Starting at the top of the records, output every line through the one that contains "This screenshot has height=660, width=360.", keeping each exactly as it appears.

START The data

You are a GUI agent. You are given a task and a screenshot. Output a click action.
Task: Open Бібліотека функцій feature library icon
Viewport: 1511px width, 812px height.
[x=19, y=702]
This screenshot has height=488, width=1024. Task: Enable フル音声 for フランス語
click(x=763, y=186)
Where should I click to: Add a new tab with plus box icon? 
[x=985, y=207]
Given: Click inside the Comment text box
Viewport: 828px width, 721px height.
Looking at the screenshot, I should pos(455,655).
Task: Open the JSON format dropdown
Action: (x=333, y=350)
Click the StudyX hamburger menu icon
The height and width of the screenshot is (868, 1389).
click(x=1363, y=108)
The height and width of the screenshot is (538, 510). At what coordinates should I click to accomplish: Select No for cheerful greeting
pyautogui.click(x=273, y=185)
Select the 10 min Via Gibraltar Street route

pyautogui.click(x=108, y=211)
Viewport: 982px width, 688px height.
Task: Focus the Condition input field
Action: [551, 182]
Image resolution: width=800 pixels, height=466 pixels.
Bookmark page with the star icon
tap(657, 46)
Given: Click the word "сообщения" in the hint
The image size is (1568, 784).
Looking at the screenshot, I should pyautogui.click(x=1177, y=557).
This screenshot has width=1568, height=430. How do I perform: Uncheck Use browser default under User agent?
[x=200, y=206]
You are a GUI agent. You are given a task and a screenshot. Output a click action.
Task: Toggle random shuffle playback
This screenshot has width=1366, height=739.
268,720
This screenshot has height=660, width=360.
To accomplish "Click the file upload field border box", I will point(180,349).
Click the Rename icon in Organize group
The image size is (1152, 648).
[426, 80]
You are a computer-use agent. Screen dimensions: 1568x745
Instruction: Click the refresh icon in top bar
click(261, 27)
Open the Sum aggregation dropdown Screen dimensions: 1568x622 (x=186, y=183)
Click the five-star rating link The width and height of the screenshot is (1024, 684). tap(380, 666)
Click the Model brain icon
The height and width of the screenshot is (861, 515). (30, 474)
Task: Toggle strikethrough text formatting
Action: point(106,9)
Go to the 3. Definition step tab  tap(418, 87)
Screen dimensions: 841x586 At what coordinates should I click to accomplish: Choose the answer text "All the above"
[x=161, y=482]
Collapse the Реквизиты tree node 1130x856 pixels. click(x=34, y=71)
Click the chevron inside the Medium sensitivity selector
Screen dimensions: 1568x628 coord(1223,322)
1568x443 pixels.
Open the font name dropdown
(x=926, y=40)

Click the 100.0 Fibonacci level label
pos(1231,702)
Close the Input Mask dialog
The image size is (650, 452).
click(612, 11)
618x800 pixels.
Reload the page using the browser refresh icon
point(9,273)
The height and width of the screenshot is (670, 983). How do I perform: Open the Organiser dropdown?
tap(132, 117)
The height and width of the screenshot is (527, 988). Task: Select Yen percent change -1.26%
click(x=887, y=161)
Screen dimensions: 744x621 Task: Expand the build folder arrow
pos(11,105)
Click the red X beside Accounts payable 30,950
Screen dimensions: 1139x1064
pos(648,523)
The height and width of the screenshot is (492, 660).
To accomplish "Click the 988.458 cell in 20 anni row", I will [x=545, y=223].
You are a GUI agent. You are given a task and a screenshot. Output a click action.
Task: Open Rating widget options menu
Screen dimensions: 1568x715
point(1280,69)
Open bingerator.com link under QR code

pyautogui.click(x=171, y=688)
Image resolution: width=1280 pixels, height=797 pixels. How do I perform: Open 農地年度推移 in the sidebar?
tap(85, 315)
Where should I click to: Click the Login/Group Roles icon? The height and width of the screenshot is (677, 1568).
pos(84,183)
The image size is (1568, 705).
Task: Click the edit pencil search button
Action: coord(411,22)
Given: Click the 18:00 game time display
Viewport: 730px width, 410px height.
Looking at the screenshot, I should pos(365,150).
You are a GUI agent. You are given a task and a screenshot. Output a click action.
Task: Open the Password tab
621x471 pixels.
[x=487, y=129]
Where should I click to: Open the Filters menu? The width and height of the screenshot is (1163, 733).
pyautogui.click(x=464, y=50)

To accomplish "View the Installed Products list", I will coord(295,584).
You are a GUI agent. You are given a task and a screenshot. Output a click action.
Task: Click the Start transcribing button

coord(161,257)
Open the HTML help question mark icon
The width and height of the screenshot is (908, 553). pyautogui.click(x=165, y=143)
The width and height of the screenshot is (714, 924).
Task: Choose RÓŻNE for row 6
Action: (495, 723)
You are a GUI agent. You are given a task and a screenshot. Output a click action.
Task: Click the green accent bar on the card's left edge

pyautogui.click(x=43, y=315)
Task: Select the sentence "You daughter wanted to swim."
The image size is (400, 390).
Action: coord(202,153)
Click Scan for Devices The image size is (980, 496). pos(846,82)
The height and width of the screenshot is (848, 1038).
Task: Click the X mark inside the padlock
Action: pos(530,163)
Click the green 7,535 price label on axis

END The data

*Result below*:
You are a GUI agent. You are given a task and a screenshot. Output a click action.
Task: Open Бібліотека функцій feature library icon
Viewport: 1511px width, 812px height.
[x=19, y=702]
This screenshot has height=488, width=1024. Task: Enable フル音声 for フランス語
click(x=763, y=186)
Where should I click to: Add a new tab with plus box icon? 
[x=985, y=207]
Given: Click inside the Comment text box
Viewport: 828px width, 721px height.
Looking at the screenshot, I should pos(455,655).
Task: Open the JSON format dropdown
Action: (x=333, y=350)
Click the StudyX hamburger menu icon
The height and width of the screenshot is (868, 1389).
click(x=1363, y=108)
The height and width of the screenshot is (538, 510). At what coordinates should I click to accomplish: Select No for cheerful greeting
pyautogui.click(x=273, y=185)
Select the 10 min Via Gibraltar Street route

pyautogui.click(x=108, y=211)
Viewport: 982px width, 688px height.
Task: Focus the Condition input field
Action: [551, 182]
Image resolution: width=800 pixels, height=466 pixels.
Bookmark page with the star icon
tap(657, 46)
Given: Click the word "сообщения" in the hint
The image size is (1568, 784).
Looking at the screenshot, I should pyautogui.click(x=1177, y=557).
This screenshot has width=1568, height=430. How do I perform: Uncheck Use browser default under User agent?
[x=200, y=206]
You are a GUI agent. You are given a task and a screenshot. Output a click action.
Task: Toggle random shuffle playback
This screenshot has width=1366, height=739.
268,720
This screenshot has height=660, width=360.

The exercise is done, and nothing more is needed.